Whatever the precise arguments are about the ‘economic power’ of spoonies are (and I am a spoonie), there is no doubt, strengthened in principle by the Equalities Act (2010), one of the last statutory instruments to be enacted by Labour, disabled citizens have a powerful role to play in society, even if they remain somewhat under-represented. For example, how many disabled GPs, doctors or lawyers do you know?  The bitter pill which the Coalition has to swallow is, that despite all their efforts into espousing ‘happiness’, many disabled citizens are distinctly unhappy with their demonisation in recent yesars. They do have enormous political power, and even polling evidence suggests that while most individuals do not support welfare payments for people patently ‘freeloading’ off the State, they do simultaneously believe that disabled citizens should be supported for their mobility and living in a fair society. That is the problem David Cameron and Nick Clegg have to face in the short term.

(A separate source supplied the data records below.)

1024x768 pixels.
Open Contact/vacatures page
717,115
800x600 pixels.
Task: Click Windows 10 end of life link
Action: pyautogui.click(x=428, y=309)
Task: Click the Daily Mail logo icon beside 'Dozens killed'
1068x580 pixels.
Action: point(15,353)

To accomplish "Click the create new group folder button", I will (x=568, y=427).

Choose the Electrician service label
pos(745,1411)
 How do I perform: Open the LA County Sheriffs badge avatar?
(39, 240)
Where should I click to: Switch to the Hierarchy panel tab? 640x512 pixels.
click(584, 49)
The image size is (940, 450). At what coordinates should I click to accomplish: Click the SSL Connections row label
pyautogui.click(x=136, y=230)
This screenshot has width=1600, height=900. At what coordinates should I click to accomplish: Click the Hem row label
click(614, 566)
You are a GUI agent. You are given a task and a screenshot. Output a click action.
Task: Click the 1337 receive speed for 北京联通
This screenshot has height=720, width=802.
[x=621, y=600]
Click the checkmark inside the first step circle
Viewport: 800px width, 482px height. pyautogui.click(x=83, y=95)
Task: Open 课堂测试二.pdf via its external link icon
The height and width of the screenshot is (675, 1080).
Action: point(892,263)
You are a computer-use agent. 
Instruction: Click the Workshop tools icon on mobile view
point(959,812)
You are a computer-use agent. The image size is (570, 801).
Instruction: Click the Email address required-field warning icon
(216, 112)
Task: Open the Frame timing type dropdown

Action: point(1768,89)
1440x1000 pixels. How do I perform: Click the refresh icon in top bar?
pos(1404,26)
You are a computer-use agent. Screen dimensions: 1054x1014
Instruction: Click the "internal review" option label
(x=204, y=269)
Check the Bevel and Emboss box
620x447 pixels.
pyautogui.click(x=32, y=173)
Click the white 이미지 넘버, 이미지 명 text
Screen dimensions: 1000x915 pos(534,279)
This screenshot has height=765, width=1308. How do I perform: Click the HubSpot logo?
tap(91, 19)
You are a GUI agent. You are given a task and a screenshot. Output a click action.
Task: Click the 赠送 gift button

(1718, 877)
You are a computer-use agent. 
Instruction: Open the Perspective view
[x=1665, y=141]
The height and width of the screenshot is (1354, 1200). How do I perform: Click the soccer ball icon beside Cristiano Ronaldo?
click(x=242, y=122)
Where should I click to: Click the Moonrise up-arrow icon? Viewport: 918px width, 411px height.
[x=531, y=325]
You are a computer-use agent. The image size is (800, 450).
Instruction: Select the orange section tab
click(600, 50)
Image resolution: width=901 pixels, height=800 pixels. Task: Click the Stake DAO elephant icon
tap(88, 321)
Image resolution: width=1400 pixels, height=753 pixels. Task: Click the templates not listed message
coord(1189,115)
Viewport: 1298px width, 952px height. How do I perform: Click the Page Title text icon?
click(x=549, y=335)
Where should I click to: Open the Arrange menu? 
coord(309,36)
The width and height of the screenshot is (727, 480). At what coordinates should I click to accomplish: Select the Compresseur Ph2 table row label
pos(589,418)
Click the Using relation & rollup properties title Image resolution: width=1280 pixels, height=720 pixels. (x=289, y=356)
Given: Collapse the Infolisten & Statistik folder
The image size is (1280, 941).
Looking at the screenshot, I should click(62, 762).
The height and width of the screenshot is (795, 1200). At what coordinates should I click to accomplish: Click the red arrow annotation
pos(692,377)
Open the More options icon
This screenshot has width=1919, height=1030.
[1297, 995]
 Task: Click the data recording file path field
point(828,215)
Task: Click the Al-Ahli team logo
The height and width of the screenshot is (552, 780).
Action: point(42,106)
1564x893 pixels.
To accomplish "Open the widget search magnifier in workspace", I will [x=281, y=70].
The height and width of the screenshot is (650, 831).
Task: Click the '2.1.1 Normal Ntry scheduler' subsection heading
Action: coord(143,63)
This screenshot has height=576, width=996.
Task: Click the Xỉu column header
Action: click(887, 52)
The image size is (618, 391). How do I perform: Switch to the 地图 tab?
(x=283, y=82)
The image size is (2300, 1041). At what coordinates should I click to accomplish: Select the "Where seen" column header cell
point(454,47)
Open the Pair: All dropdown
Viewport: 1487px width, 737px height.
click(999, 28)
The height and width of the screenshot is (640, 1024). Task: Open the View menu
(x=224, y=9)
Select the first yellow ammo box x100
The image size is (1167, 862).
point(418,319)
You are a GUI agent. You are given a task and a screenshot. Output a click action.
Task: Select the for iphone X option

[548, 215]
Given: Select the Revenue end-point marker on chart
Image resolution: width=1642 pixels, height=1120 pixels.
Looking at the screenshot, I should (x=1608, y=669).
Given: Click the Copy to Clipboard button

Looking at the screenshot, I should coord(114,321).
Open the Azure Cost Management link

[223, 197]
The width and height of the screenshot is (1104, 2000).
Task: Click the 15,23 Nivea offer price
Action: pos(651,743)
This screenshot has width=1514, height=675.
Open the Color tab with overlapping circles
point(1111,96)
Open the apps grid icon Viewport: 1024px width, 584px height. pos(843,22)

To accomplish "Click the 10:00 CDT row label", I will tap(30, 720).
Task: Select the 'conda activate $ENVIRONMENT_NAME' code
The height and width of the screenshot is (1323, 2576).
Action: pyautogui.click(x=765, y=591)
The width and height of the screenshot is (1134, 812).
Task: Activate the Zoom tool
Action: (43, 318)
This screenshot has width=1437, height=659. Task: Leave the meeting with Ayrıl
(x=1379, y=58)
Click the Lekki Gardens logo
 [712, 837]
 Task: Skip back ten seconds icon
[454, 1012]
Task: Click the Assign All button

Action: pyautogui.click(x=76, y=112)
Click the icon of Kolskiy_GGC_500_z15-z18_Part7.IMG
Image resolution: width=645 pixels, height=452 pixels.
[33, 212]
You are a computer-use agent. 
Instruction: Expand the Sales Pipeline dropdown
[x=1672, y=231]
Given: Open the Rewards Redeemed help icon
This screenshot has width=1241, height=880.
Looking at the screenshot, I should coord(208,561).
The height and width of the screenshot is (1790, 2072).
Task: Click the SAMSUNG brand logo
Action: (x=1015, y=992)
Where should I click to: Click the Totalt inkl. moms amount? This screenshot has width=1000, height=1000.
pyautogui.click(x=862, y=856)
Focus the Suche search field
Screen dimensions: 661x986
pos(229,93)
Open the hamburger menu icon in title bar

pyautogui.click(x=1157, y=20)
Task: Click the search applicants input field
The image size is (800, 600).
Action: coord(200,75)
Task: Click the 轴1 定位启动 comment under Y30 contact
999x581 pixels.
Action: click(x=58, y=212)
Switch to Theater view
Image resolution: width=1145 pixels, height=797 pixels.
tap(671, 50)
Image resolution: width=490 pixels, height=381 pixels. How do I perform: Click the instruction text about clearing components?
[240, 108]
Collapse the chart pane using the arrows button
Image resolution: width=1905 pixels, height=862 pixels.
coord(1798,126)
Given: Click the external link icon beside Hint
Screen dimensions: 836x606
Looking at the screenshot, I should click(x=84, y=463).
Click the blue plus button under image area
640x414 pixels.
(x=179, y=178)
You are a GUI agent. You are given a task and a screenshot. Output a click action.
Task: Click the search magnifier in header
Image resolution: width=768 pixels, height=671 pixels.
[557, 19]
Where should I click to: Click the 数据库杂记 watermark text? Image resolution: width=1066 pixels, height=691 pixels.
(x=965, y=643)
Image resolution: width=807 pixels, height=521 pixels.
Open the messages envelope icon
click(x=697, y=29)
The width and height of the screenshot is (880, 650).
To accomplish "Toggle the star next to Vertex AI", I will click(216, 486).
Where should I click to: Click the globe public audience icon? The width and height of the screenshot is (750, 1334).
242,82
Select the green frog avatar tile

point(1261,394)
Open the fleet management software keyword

Iain Duncan-Smith is not a well liked person by many disabled citizens, and, if he is insistent on producing what is a complicated change in culture and functions of the benefits system, the project is definitely doomed to outright failure, due to the weakness in follower support. Whether the Coalition listen to this in the short term is a political choice, of course, but they will have absolutely no choice but to listen in June 2015. Labour has a powerful opportunity to reframe and rearticulate the debate concerning the Welfare State, and it is extremely likely that Beveridge would have been vehemently opposed to any demonisation of the disabled class.